Begginer Tutorials

In this section we will provide some tutorials with which you can make your first reconstruction. The GitHub repository contains some example data to practice with. Int the repository you can also find an example of the folder structure to follow, to create your own reconstruction projects. The structure is as follows:

Prepare your data: Folder Structure

For RASCAL to work without unwanted surprises, it is necessary to organize the input data with the correct structure.

1) OBSERVATIONAL DATA

The observational data must follow this structure:

/station_observations_directory/
├── /variable/
│ ├── variable.csv
│ ├── meta.csv

Where variable is the name of the variable to reconstruct (ex: TMEAN, PCP, WSPD …) and meta.csv is a .csv file that contains the columns [code, name, latitude, longitude, latitude] The data must be in daily or sub-daily resolution.

Note

/station_observations_directory/ should be the same word as in the code variable in meta.csv The variable.csv file should contain only the dates, and the data in a column named the same as the file.

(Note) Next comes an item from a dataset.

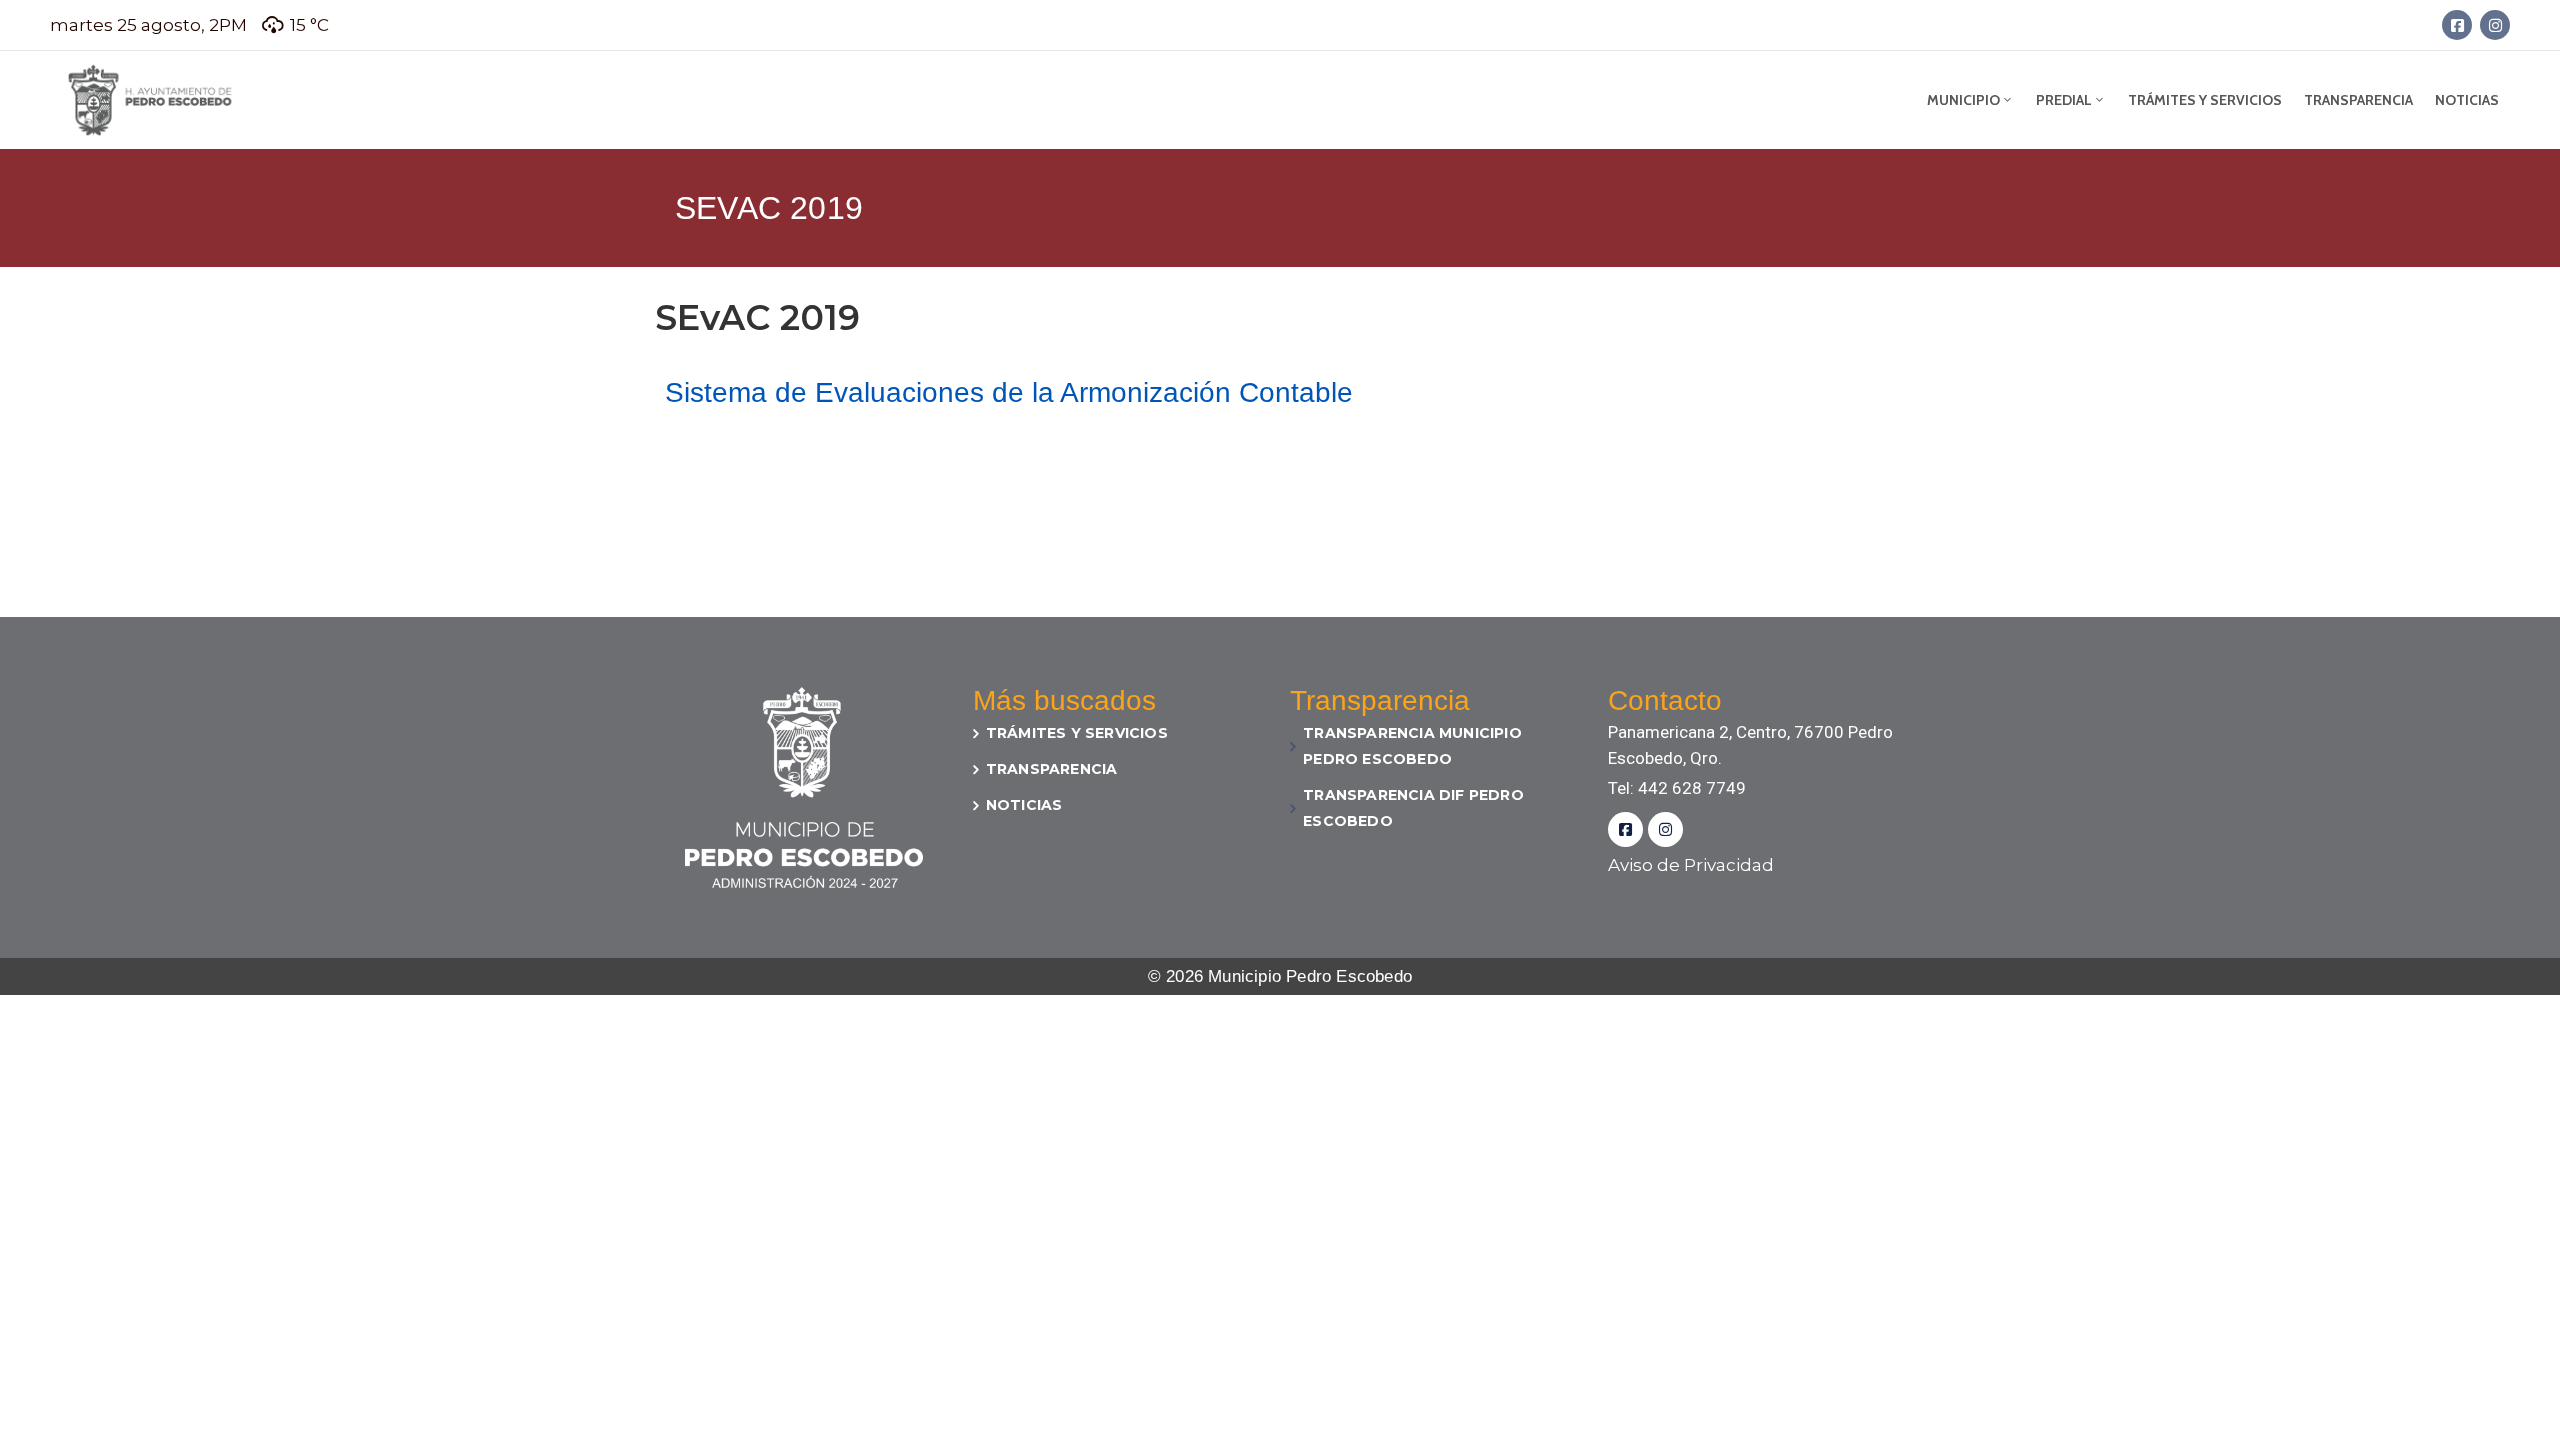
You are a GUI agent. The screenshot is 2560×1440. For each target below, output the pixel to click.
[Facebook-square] (2457, 25)
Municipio (1963, 100)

An example of a variable file of mean temperature would be TMEAN.csv with the following format:

TMEAN

2005-01-01

-0.1

2005-01-02

1.2

An example of a meta.csv file would be:

code

name

latitude

longitude

altitude

St03

Station 03

40.833588

-3.885217

1147

Therefore, in this case the folder structure would be as follows:

/St03/
├── /TMEAN/
│ ├── TMEAN.csv
│ ├── meta.csv

2) REANALYSIS DATA

The reanalysis data must follow this structure:

/reanalysis_directory/
├── /y_YYYY/
│ ├── YYYY_level_variable.nc

Where YYYY is the year of the data, level the level of the variable and variable the name of the predictor variable. The reanalysis data can be in netCDF or GRIB format The data must be in daily or sub-daily resolution

Make a your first reconstruction

RASCAL is based in four main clases: Station, Predictor, Analogs and Rskill. After installing the library, it can be imported as:

import rascal

1) Get observational data

To load the observational data (in daily or sub-daily resolution) and the station metadata, the data is loaded from a CSV file with the same name as the desired variable, and a meta.csv file containing the name, code, altitude, longitude and latitude of the station. If you download the repository from GitHub , you can access the example observational data with the following code, for the variable TMEAN:

observations_path = "./data/observations/St03/"
station = rascal.analogs.Station(path=observations_apth)
station_data = station.get_data(variable="TMEAN")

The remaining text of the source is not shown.